Book of the week is James C Scott’s Against The Grain (UK) (US) – an examination of the origins of civilisation. Scott – best known for the magnificent Seeing Like A State (US) (UK) – is on fascinating form. There’s a fine long review by John Lanchester in the New Yorker.

I’ve been enjoying Ed Thorp’s A Man For All Markets (UK) (US).  Thorp is a quite brilliant thinker about both gambling and investment – he also built a wearable computer with Claude Shannon to predict the fall of the ball on a roulette table. So far this is a fascinating autobiography. Thought-provoking foreword by Nassim Taleb, too, who emphasises the simple practicality of Thorp’s approach.

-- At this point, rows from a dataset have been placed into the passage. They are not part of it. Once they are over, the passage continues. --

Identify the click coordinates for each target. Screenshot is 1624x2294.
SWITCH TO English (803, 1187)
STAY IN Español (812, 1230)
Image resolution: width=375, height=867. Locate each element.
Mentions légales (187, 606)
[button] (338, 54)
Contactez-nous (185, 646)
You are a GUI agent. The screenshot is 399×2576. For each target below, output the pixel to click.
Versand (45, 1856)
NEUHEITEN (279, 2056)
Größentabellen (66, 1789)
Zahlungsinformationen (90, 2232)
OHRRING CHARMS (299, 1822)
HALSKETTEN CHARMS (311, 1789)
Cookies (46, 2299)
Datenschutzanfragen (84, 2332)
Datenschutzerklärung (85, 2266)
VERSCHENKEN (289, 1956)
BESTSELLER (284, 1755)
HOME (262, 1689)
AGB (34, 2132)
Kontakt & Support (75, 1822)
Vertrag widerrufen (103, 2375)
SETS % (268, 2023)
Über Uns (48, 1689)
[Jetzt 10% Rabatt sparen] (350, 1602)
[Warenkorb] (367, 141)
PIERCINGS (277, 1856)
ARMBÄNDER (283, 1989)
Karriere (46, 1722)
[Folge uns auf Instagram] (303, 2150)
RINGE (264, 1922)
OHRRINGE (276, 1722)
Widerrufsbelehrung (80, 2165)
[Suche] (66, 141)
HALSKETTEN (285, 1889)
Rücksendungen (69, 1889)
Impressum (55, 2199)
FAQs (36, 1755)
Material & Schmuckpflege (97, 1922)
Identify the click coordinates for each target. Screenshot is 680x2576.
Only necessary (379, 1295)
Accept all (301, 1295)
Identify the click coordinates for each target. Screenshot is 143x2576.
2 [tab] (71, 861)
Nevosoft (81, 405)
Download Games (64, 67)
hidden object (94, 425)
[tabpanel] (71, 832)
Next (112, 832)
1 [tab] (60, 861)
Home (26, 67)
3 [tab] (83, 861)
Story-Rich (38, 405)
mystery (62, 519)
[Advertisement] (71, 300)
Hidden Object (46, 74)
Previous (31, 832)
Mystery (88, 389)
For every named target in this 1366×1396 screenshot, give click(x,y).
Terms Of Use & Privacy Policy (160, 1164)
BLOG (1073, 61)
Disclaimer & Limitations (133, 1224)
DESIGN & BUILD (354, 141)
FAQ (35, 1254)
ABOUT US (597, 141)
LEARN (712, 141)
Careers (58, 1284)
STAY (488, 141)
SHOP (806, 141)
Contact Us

Then there’s Paul Goodwin’s Forewarned (UK) (US) – which at first glance seems to be a great survey of what works and what doesn’t in the forecasting game. (It’s next on my list to read.)

 

Bro-casts

I’m going to admit to listening to The Art of Manliness and The Tim Ferriss Show, at least on occasion, because there are occasional gems. Check out this fascinating interview about the professor who taught Homer’s Odyssey to a class including his on octogenarian father – and what both the text and the class taught him about the relationship between fathers and sons. And here’s Mr Money Moustache on Ferriss’s podcast.

And not-at-all Bro-ish, but I loved this recent episode of The Why Factor about why we ask “so what do you do?” of strangers – and whether we can do better than that question. Wonderful radio.

 

The Search For the Fifty First Thing

If you’ve been enjoying the book / series of Fifty Things That Made the Modern Economy you can vote for one more special episode here (until noon GMT 6 October 2017) – the shortlist of six is worth a look!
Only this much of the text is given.